SCO mit Reorganisationplan, der den Namen wohl eher nicht verdient
Heise.de nennt die Auseinandersetzung von SCO (die man wohl noch pauschal als “Softwareanbieter” bezeichnen könnte) treffend “Die unendliche Geschichte”. Doch selbst Michael Ende wäre wohl nicht auf die Idee gekommen, einen Roman mit solchen Wirrungen und solch “interessanten” Charakteren zu schreiben, wie es hier in der Realität der Fall ist.
Zusammengefasst könnte man das wohl so: SCO verklagt IBM, weil man angeblich Quellcode aus SCO Unix in Linux überführt hätte. Ein Beweis kann nicht erbracht werden. Rechte für Unix liegen gar nicht eindeutig bei SCO, weshalb ein Verfahren gegen Novell verloren wird.

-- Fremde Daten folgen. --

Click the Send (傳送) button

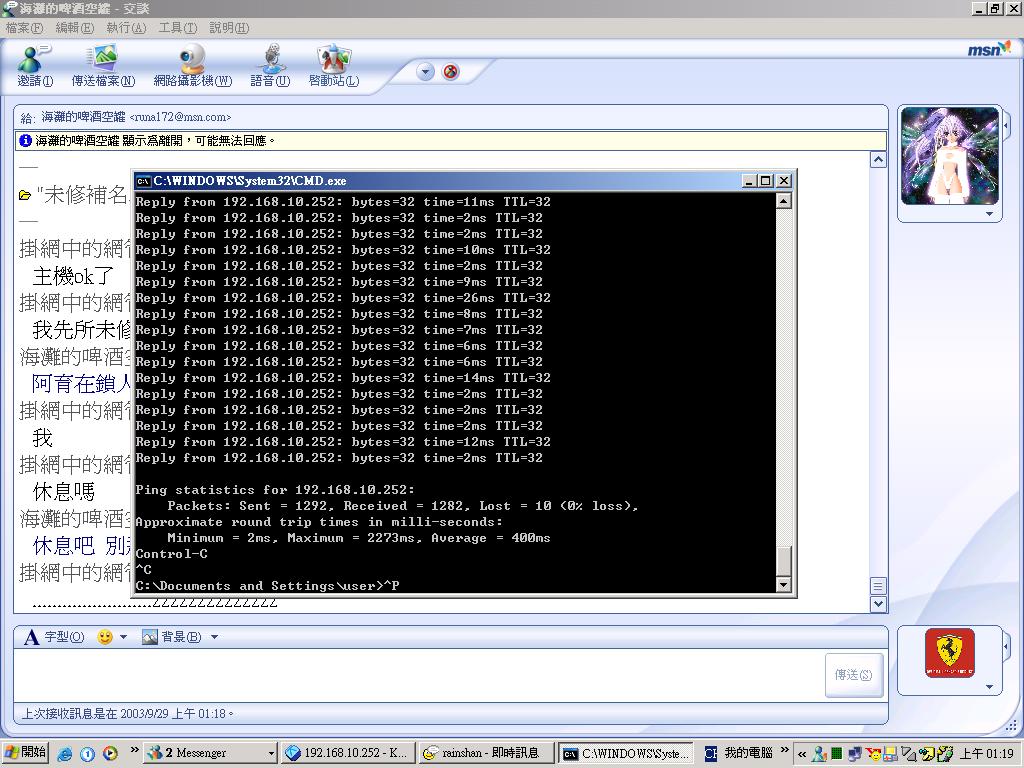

SCO geht ob des zu zahlen Schadenersatz insolvent (Chapter 11) und will sich jetzt reorganisieren, um weiter seine “Urheberrechte” einzuklagen – das Softwaregeschäft will man im Rahmen der Reorganisation verkaufen. Plan B, falls sich kein Käufer findet, ist eine Anwendung, womit die eigene Software auch endlich wieder auf modernen Maschinen läuft (wohl via VMware) und zwei Applikationen für das iPhone.
Diesen “Plan” soll nun ein Richter absegnen. Wenn dieser das nicht tut, muss das Unternehmen aufgelöst werden. Ganz abgesehen davon, dass der “Plan” mit zweiwöchiger verspätet eingereicht wurde.